Sometimes a student isn’t allowed to take a class because they still need to meet the basic requirements the school wants every student to take, but this affects their future and what path they decided to go down. This can confuse and also conflict with their idea of what school is and affect what type of career they actually want to go into.

Graduates go into college thinking they know what they want to do, and then realize that it is not what they wanted, and end up changing their majors which they lose money from and leads to more debt both in student loans and just in general.

Because of the shortage in students’ schedules, they are not able to take classes that could help their careers in the future. 

I know that I want to be able to make a career in journalism, but if I didn’t have the room in my schedule to take Clarion, would I even still be interested in furthering my skills in writing?

I am stressed for virtually no reason

There is so much stress around picking classes for pretty much no reason. Are students really going to be unsuccessful in life if they decide they don’t want to take Spanish, or if they take more than one study hall? Are no colleges going to accept students that don’t have five AP classes crammed into their seven-period schedule? No. It is not the end of the world if students decide to take some study halls, or if they decide not to take that AP class that they’re dreading. So why are people putting so much pressure on the students?

Students usually start talking about picking classes for the next year around the end of the first semester/beginning of the second semester, and I think this is too early. I do understand that creating a schedule for every student at RB is difficult, but I think it’s unrealistic to expect students to know what classes they want to take after only one quarter of school. What if they thought they were going to like Honors Chemistry, so they signed up for AP Chemistry, but then discovered that they really hate chemistry?

Another issue is the internal struggle with taking a class where you can have fun, make friends, and take a hard, stressful class that might make your college application look a little better. Sacrificing social opportunities to improve your academic appearance is something students do regularly, so it is no surprise that about 30% of teens struggle with depression or anxiety. 

It’s no secret that the majority of students are extremely stressed, and some of this stress comes from the number of assignments and tests we have to do. Some students go to sleep at 1 a.m. because of all the schoolwork they are assigned the day before. This lack of sleep can cause a number of issues for the student. To name a few, students can have difficulty focusing, lack of motivation, and mood swings. These symptoms can have a huge impact on students, from their social life to academic life.

In addition to loads of homework students have to do every night, they also have to find time for their extracurriculars and interests of theirs that they want to pursue. Sometimes students have to give up things that they love doing to have more time to focus on school, which can, in turn, affect their mental health.

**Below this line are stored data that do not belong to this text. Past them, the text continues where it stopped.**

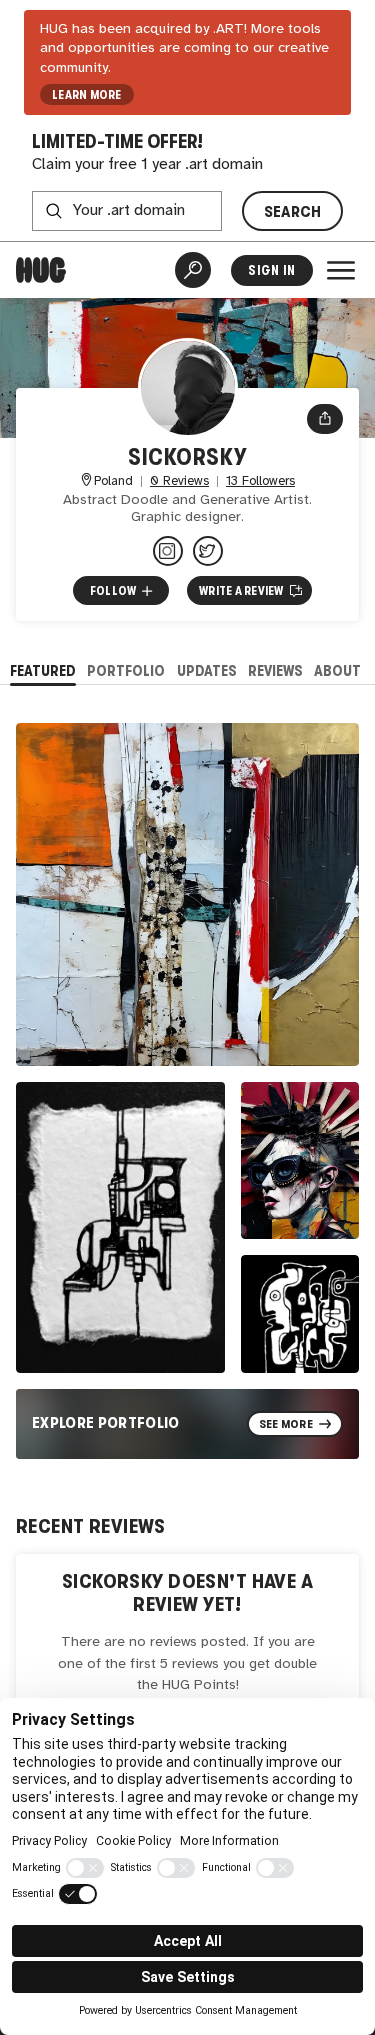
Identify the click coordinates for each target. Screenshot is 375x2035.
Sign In (271, 270)
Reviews (275, 670)
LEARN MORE (86, 95)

On top of all this work from school and extracurriculars, students also have to juggle social issues, like family or friend problems. Usually most teachers do not concern themselves with the personal lives of their students, and usually, they assume their students are okay, but this may not be true. Family issues can weigh very heavily on the minds of students and make it very difficult for them to concentrate on school. 

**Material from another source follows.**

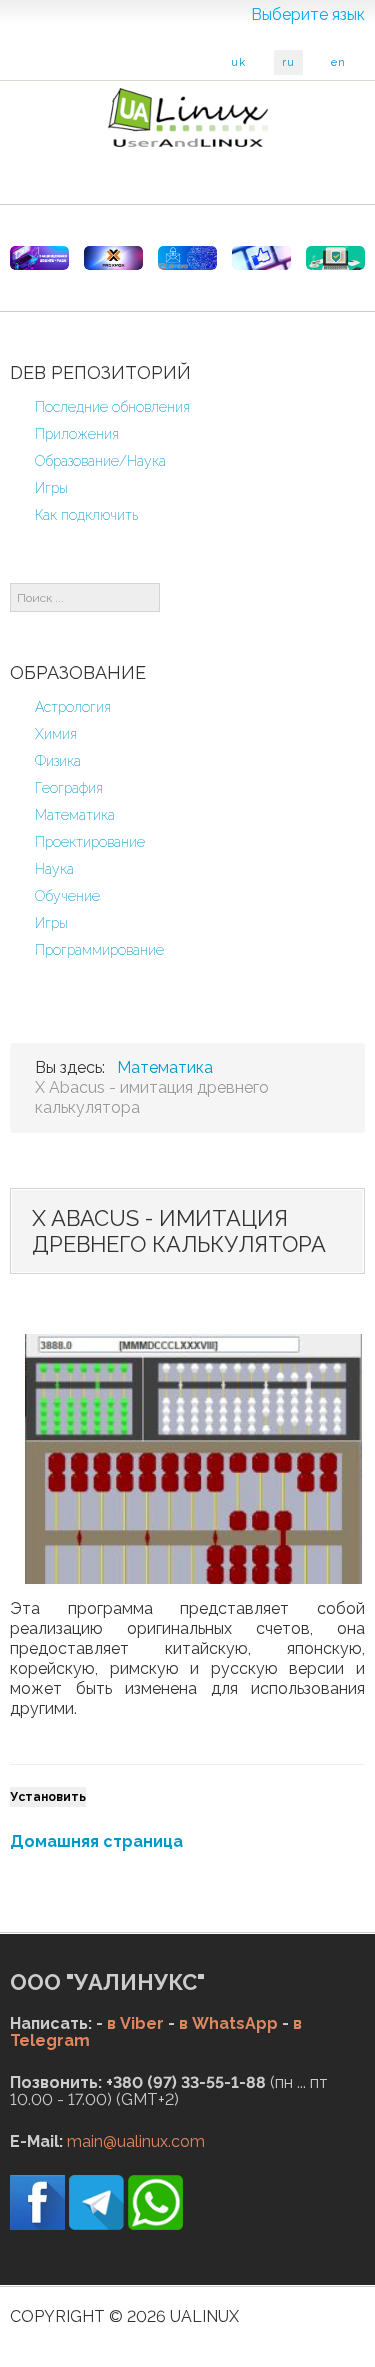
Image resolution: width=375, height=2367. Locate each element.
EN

In addition to the family stress, the pressure from the students’ teachers can make them feel unheard and alone. When students are going through something difficult like divorce, or a death in the family, having no leniency from teachers can make the students feel belittled and pushed aside.

There are a lot of great teachers who make their students’ well being their top priority, and there are also some teachers who don’t really think about their students and what they might be going through. All us students ask is for some teachers to take a step back and look at everything from our perspective, so maybe we can be understood a little bit better.